I am having a hard time devising a pattern for the modification of my persistent objects. I have a few objects that require some tedious validation prior to allowing the object to be updated. My desired pattern would be as follows:
1. UI get persistent object to be updated.
2. UI update modified fields.
3. UI pass object to Logic "modify" method to persist the update.
4. Logic compare new object with old to determine what has changed and perform complex validation accordingly or throw error if a field was modified that wasn't supposed to be.
5. Logic store new object.
Hibernate doesn't seem to want to function in this way. These are the problems I'm having.
1. If the UI grabs a persistent object and modifies fields then the fields are already part of the persistent object unless the transaction is rolled back. Seems to be no good way to safely obtain a detached version of the object and modify that before passing it onto the logic layer.
2. Because the modified persistent object is the current object to the local session there is no way to determine what fields have changed to compare with old object.
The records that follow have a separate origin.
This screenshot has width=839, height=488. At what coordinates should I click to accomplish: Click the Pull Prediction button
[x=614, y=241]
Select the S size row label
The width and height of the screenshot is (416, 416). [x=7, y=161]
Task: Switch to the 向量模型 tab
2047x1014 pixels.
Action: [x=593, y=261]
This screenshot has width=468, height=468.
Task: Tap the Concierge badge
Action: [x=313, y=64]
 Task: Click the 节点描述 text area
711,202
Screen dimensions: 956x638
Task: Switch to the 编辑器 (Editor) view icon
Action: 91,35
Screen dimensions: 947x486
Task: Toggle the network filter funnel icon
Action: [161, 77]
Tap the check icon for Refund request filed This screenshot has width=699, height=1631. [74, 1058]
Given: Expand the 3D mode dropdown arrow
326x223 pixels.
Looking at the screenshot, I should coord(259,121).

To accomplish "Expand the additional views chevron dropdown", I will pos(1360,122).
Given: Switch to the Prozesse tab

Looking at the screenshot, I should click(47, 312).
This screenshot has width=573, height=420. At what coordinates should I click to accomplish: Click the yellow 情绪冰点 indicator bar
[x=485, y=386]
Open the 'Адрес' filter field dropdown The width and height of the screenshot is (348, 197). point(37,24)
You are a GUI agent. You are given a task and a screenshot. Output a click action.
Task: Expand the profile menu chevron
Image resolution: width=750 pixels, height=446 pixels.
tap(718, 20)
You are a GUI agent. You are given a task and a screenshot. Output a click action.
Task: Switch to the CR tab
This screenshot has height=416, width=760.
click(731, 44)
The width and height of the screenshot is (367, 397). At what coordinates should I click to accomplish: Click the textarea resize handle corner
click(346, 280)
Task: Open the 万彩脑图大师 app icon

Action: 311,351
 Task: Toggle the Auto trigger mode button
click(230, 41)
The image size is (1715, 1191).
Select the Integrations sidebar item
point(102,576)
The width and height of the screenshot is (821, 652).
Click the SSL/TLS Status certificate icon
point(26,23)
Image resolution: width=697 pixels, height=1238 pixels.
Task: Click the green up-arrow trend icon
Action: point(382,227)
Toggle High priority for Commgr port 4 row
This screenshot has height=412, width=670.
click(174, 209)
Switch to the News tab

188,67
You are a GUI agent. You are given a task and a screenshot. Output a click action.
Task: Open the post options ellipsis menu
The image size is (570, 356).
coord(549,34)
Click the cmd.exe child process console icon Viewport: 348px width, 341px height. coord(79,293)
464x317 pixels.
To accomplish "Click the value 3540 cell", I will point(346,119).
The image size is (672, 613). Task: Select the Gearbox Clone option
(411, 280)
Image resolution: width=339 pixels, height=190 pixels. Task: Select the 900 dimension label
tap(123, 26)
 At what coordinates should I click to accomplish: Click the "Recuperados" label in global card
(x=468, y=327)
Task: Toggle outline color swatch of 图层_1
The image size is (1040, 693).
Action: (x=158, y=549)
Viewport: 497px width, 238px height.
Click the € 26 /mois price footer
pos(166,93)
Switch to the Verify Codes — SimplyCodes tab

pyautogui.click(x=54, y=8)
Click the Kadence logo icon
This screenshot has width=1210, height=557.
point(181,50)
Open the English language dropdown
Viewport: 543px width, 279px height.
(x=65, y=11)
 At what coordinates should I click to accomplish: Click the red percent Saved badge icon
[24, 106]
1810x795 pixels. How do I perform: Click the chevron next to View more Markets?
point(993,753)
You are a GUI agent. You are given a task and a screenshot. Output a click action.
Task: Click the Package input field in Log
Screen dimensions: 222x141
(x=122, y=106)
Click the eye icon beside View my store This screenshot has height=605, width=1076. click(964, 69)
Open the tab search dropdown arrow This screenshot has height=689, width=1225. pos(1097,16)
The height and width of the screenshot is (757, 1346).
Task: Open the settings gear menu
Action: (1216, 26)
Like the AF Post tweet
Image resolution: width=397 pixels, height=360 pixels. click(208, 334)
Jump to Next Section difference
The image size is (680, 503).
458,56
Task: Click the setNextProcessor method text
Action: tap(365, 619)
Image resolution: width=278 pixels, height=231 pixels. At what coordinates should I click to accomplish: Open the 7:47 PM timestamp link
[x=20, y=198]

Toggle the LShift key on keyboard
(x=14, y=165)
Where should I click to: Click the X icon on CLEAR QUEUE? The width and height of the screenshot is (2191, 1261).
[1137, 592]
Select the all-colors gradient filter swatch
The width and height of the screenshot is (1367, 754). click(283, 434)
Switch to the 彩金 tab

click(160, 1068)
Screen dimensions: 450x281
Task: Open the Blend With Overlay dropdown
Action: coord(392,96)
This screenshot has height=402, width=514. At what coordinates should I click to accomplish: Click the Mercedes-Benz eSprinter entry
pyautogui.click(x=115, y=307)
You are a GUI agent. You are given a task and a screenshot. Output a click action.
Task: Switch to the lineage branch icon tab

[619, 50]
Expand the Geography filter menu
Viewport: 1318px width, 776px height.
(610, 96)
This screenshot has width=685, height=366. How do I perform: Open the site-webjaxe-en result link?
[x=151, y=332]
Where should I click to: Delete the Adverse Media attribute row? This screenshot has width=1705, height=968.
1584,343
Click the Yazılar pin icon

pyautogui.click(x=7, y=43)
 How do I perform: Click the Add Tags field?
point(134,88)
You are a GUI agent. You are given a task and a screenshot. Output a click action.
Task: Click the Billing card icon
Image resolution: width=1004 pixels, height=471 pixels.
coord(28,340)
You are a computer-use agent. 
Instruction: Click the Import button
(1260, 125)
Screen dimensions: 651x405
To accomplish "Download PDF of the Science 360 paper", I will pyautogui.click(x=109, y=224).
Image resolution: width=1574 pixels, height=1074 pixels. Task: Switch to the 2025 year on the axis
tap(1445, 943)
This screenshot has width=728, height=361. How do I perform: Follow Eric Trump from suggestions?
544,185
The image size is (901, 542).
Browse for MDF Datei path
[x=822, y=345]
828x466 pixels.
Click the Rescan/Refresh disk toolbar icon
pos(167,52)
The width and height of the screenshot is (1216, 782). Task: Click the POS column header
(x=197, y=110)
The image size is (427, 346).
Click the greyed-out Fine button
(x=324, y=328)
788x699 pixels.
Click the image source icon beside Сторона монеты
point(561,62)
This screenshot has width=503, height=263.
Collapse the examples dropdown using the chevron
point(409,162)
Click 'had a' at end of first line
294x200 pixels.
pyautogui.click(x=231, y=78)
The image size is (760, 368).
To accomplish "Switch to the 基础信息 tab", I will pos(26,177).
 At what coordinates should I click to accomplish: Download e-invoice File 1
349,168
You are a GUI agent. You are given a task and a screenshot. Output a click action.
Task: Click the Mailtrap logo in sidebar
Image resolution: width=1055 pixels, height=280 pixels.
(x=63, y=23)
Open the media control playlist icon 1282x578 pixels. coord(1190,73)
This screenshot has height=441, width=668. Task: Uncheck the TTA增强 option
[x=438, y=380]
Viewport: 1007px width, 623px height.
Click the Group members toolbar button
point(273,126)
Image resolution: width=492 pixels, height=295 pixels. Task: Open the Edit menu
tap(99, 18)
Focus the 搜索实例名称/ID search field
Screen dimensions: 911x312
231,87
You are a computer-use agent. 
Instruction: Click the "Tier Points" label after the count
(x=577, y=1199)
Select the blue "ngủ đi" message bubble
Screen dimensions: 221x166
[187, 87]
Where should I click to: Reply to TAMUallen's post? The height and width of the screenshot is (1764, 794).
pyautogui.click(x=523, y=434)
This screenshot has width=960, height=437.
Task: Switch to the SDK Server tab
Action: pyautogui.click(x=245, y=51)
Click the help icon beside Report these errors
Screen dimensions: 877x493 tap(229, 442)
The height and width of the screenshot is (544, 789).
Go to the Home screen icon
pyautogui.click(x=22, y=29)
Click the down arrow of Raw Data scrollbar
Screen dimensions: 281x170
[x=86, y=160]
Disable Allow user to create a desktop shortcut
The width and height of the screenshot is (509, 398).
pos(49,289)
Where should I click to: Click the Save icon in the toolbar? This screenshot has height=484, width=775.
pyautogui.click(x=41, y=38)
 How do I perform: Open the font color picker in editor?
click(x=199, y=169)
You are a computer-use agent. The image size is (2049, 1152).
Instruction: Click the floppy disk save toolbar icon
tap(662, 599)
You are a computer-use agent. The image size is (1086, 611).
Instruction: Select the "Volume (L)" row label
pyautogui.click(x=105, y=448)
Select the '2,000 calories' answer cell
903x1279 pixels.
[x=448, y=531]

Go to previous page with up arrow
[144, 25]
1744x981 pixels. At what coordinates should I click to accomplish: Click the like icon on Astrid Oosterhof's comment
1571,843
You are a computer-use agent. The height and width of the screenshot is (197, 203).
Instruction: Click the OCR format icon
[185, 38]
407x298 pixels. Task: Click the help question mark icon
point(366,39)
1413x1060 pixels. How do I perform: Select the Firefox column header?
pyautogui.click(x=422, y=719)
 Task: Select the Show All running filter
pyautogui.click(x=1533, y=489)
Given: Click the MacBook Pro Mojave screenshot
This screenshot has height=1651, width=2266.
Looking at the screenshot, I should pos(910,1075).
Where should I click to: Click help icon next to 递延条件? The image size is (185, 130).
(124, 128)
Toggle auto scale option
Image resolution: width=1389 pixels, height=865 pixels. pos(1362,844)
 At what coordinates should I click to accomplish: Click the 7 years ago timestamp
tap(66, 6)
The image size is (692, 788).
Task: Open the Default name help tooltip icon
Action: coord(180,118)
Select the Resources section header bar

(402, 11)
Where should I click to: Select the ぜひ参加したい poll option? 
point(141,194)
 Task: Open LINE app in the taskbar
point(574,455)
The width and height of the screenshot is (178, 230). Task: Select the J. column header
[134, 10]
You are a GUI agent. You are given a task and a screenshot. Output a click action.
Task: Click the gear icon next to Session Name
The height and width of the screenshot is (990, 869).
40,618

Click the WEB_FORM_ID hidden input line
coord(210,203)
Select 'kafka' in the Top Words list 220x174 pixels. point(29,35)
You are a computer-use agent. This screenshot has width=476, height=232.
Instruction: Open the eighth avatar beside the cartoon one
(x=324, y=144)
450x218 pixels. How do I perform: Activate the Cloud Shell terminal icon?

I'm familiar with the "Interceptor" but this Interface doesn't seem to do what I want it a clean way considering it is applied to a session and not to a persistent class. An Interceptor based approach would seem like a messy solution but maybe the way I'm thinking of using it is incorrect?
Anyway, I'm thinking there should be a good solution to this problem which probably involves changing my desired pattern above but I'm having trouble finding a pattern to replace the one above. Does anyone have any advice, pointers, or links to help me out?